Al llegar al brocal del pozo, a eso de la una de la tarde, ellos dos solamente, pues el cura le había indicado al papá de Edilma que rio fuera con ellos, sino que lo esperara en la puerta del templo.

El padre Nicéforo, mandó a sentar a la niña en el bordillo de espalda al pozo y comenzó a rezarle los trece santiguos, echándole el humo del incienso en el rostro de la joven, después abrió la Biblia en una página que tenía la punta de la hoja doblada. Con los ojos cerrados, bien concentrado, poniéndole sendos pulgares en los ojos también cerrados de la niña, y en voz alta rezó la oración de Santiago el Mayor, seguida de la lectura de la página abierta de la Santa Biblia.
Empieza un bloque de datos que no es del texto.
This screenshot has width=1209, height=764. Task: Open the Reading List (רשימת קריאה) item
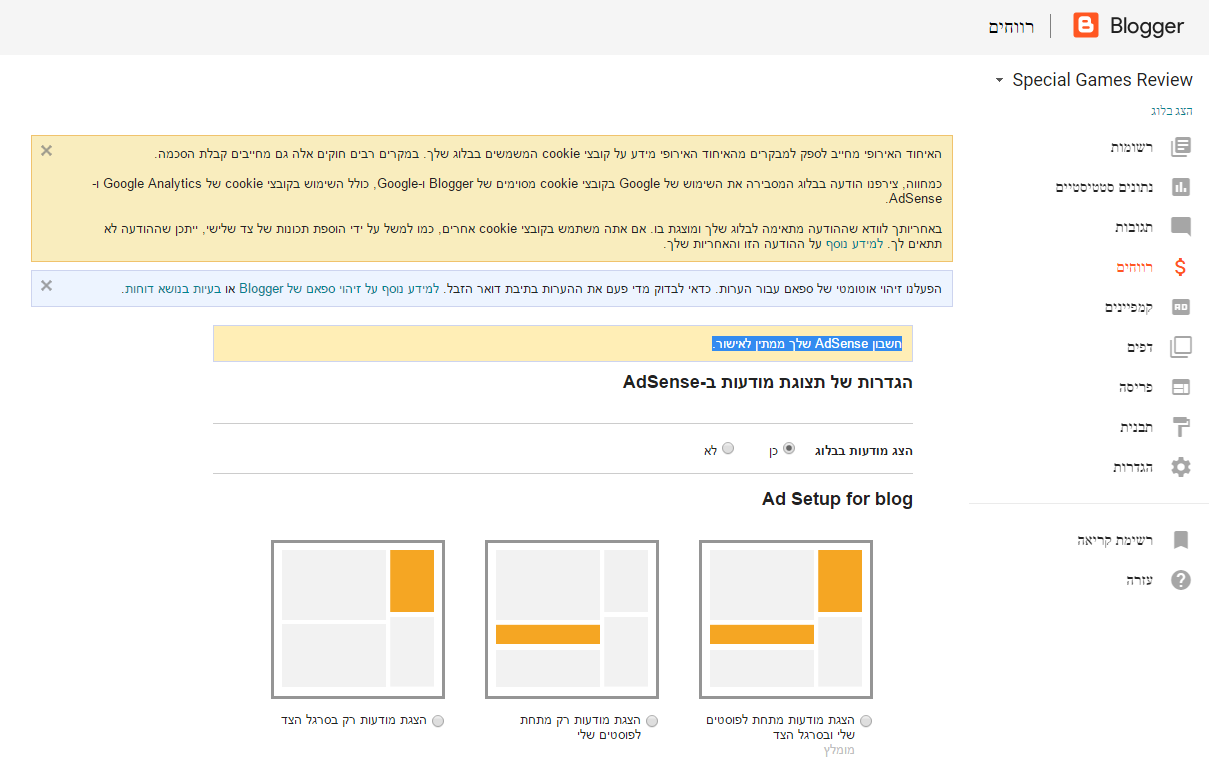(1115, 540)

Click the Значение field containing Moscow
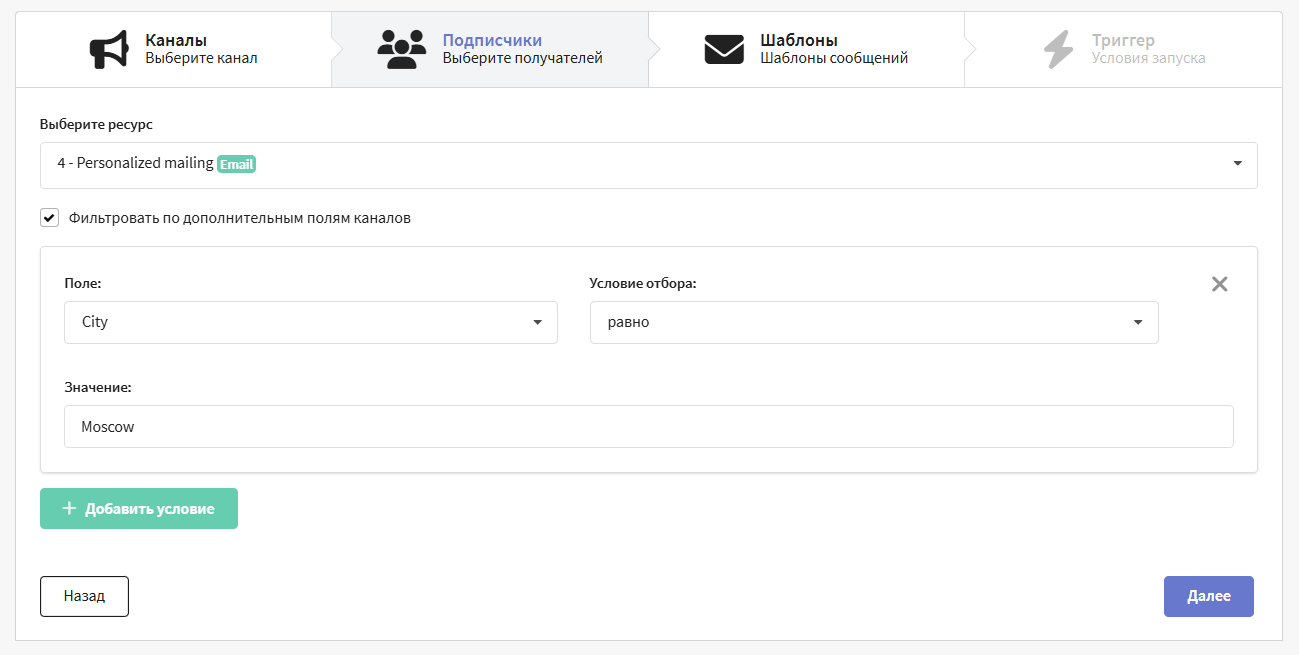tap(648, 426)
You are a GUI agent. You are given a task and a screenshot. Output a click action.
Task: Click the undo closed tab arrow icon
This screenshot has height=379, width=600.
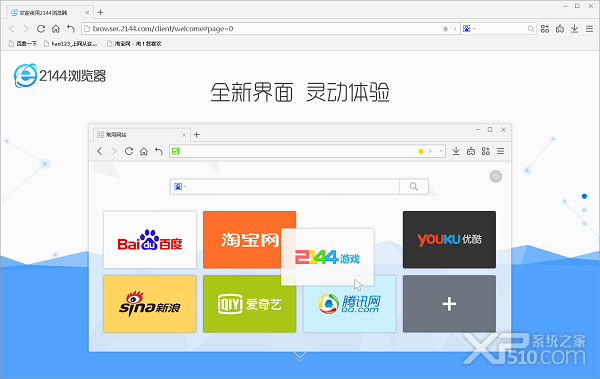point(71,29)
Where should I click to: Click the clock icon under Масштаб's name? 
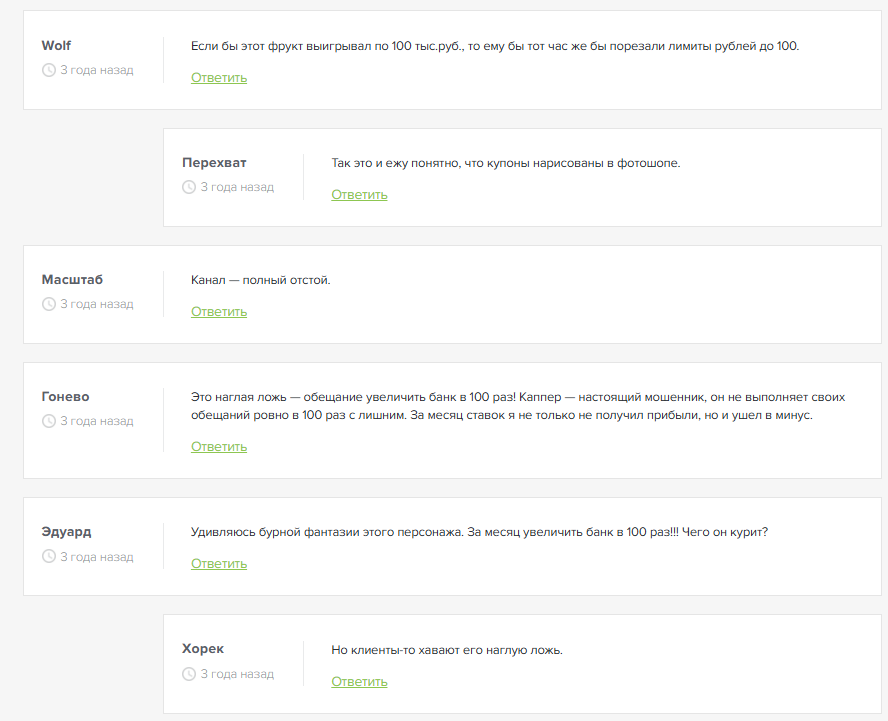point(49,304)
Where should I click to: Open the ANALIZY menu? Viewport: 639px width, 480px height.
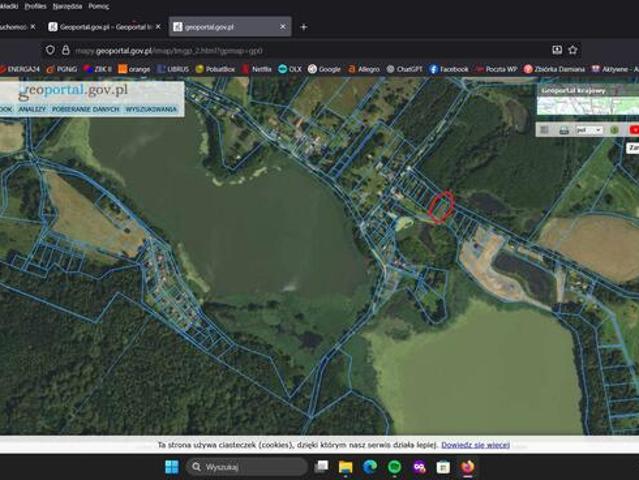pyautogui.click(x=32, y=109)
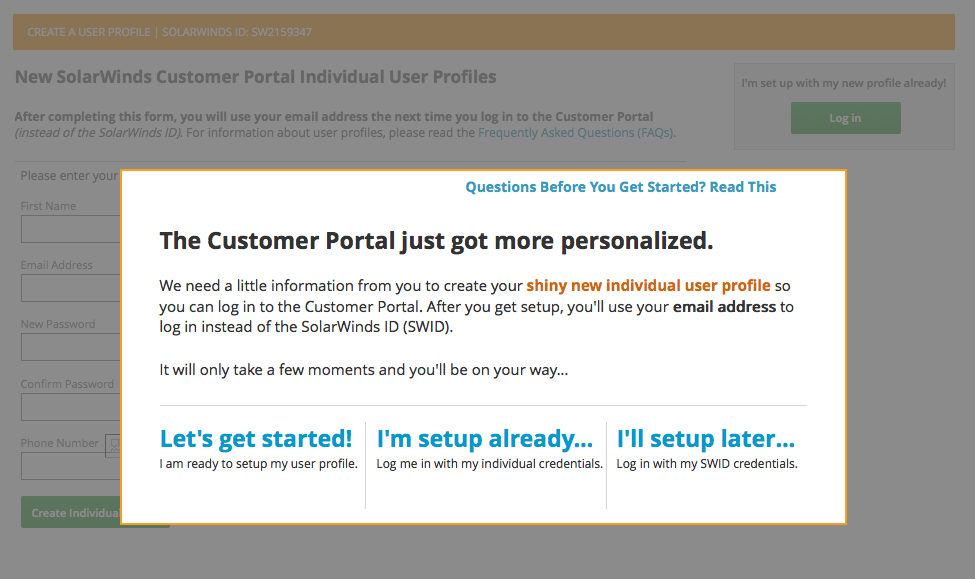Click the broken image icon beside Phone Number
The width and height of the screenshot is (975, 579).
(113, 445)
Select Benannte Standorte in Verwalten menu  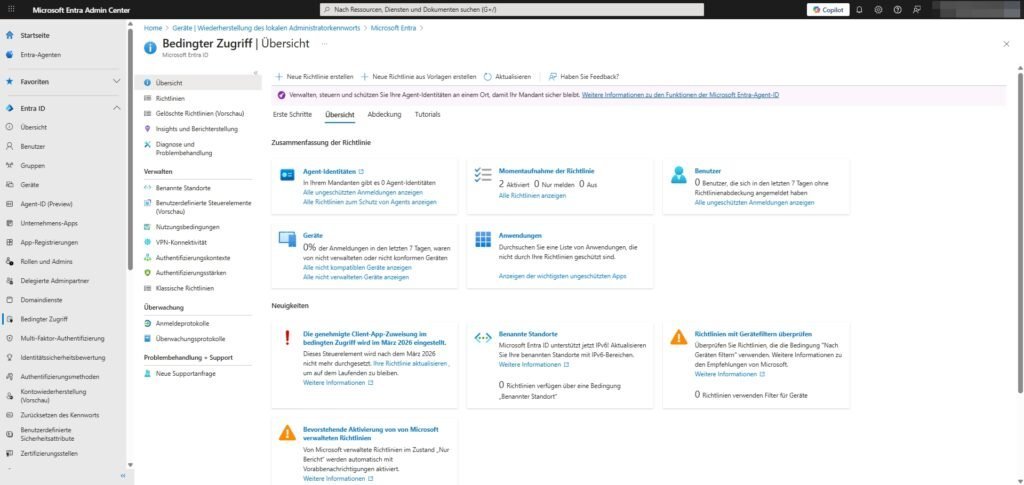(x=183, y=187)
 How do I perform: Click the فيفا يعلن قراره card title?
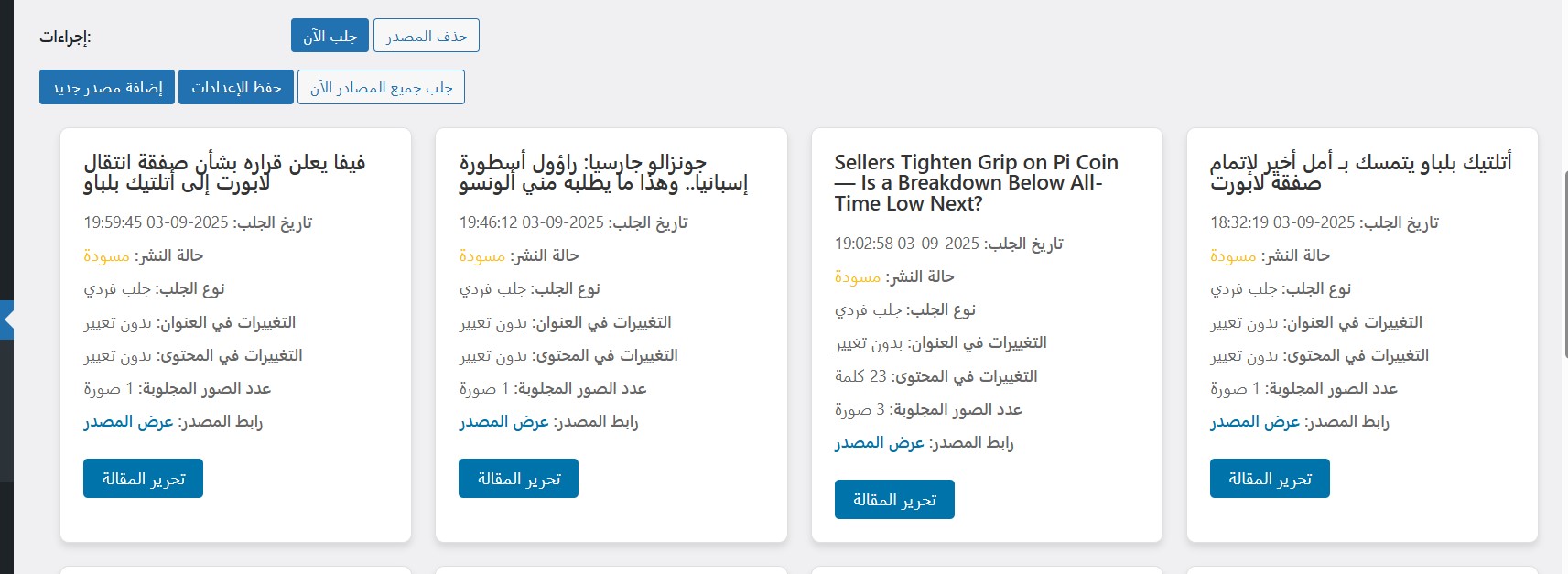pyautogui.click(x=224, y=173)
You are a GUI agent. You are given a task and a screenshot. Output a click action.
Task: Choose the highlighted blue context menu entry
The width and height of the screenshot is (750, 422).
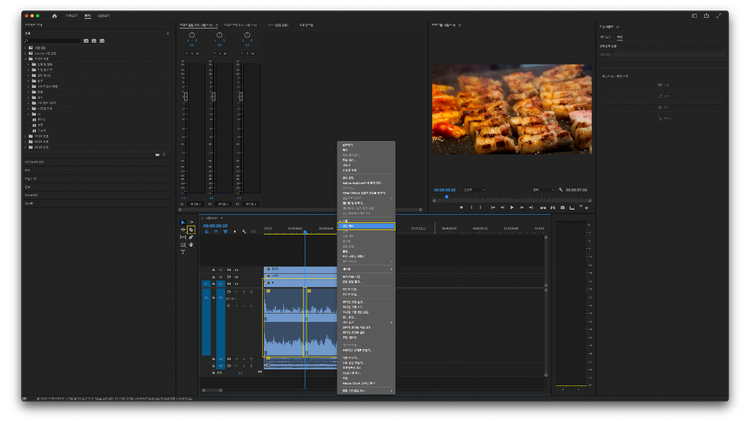tap(366, 226)
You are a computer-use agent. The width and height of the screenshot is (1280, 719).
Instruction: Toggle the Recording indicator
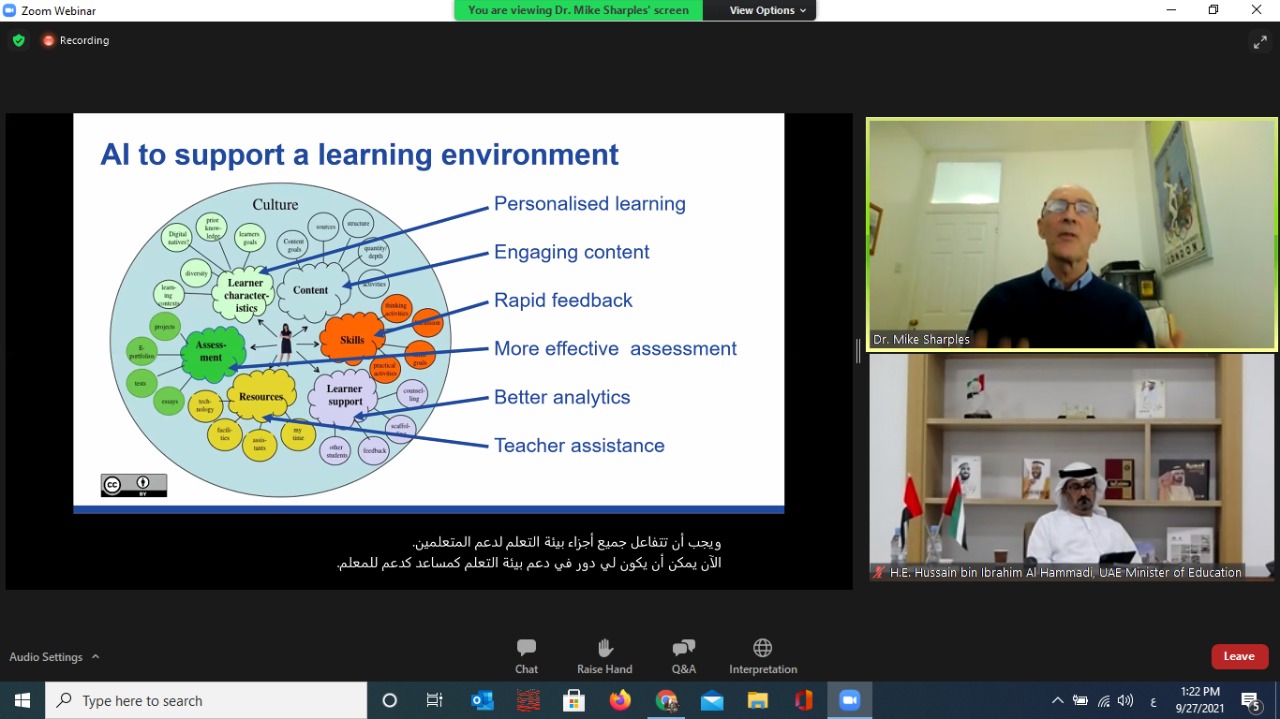[x=75, y=41]
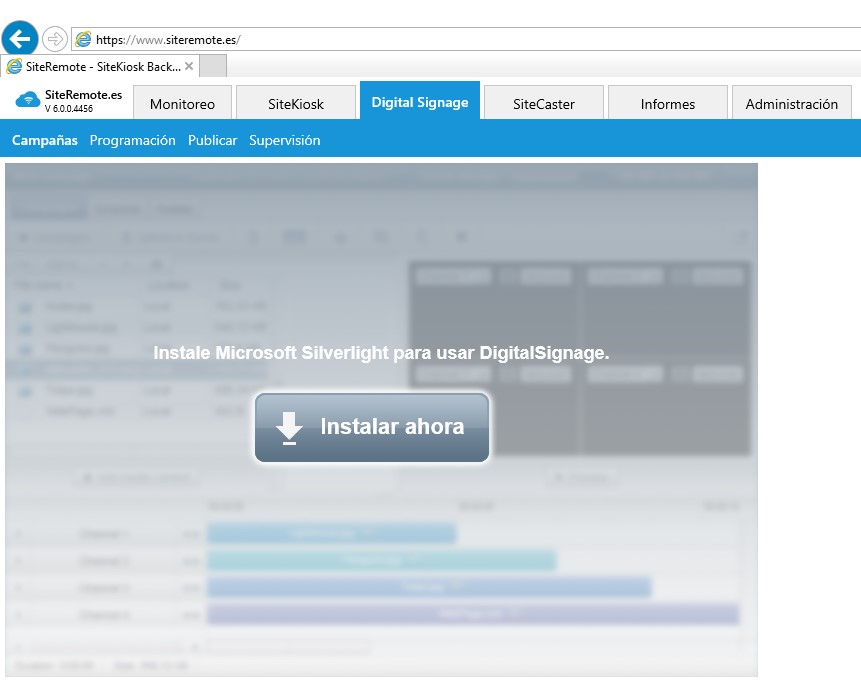Screen dimensions: 861x686
Task: Switch to the SiteKiosk tab
Action: (x=296, y=104)
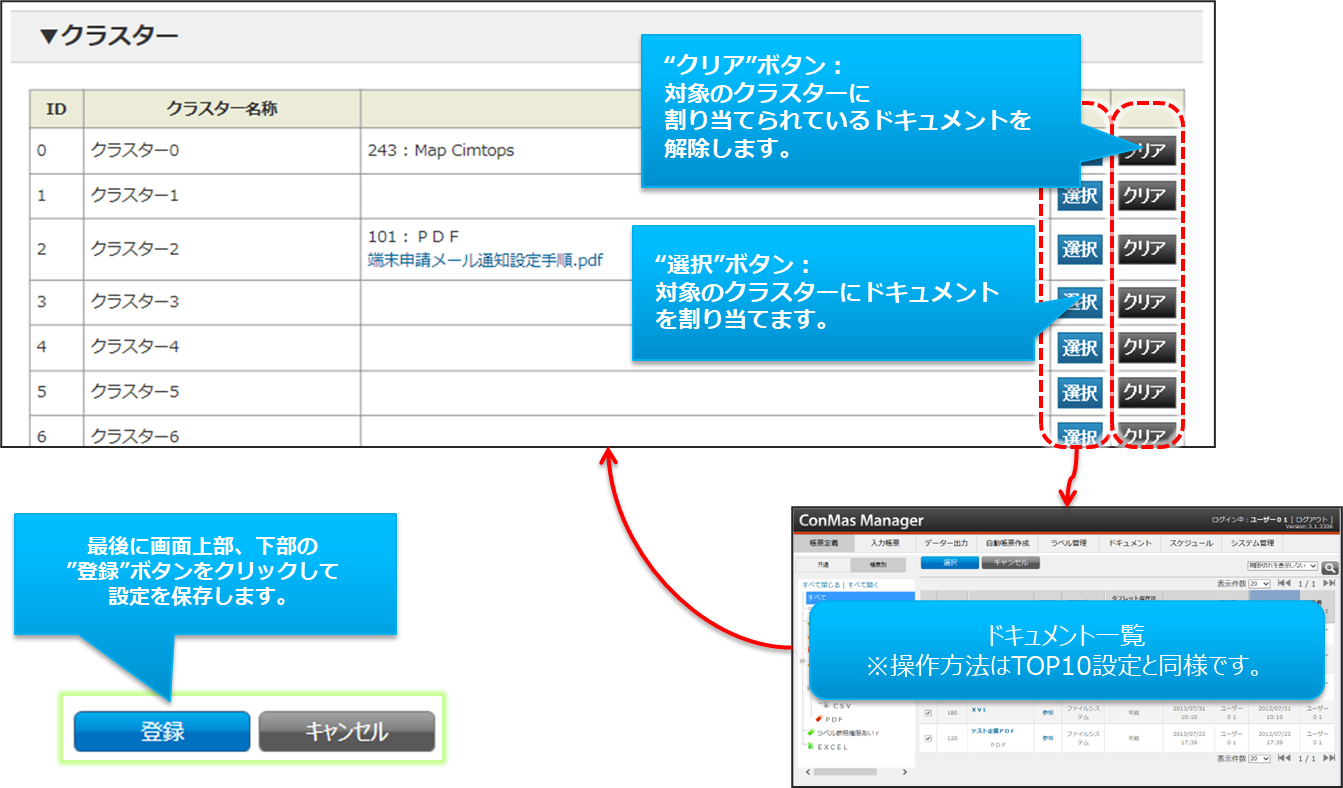Click the green EXCEL tree node icon
The image size is (1343, 788).
pyautogui.click(x=811, y=746)
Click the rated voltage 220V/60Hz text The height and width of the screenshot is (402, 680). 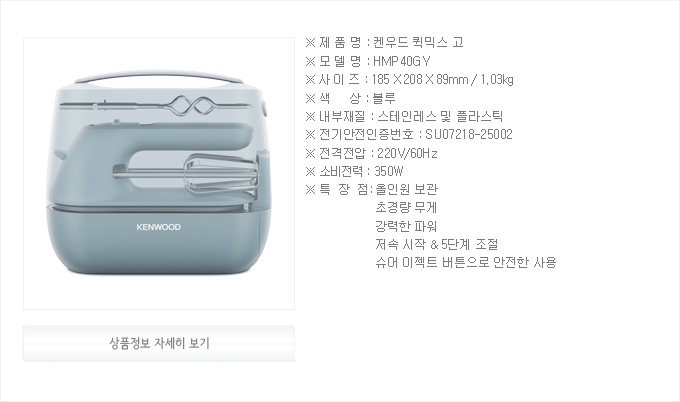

Acto seguido cerró el libro rezó entones tres Credos Gloriados y La Magníficat y por último se la encomendó a San Judas Tadeo abogado de los casos difíciles, para que abogara por ella.

La niña cambió su semblante y desde entonces, más nunca, vio el encanto, ni escuchó nuevamente aquel lamentoso llanto.

Pero lo que, si dijeron en el pueblo, fue que el padre Nicéforo, duró cinco días con sus noches con fuertes dolores de cabeza, las sienes se le querían estallar, además le cayó un frío de perro, y solo se le quitó con unos sahumerios de cogollos del árbol Santacruz que tenía en el patio.
A pesar de que sabían que el encanto no había vuelto salir, la gente procuraba no ir al pozo La Palma a esas horas:
- Por si acaso. ¿Quién sabe?.

Al pasar el tiempo la opinión de la gente se dividió con respecto quien fue la persona que ahuyentó al espanto, unos dicen que fue la madrina de Edilma, y otros que el padre Nicéforo, pero hay otros que afirman que fue Telmo Nereida, pues a éste lo veían de madrugada con un mechoncito que el brocal del pozo, diciendo sus rezos para que el aguaje llorara su azulita agua diamantina y alcanzara para llenar los chócoros de madrugadores. Naturalmente que cuando el día estaba metido en lluvia, su intervención no surgía efecto.

-” El gran misterio de la naturaleza, los pozos llorados, solo lloran los días de sol caliente, en los días de amago de lluvia solo aguan los ojos” Decía el viejo componedor.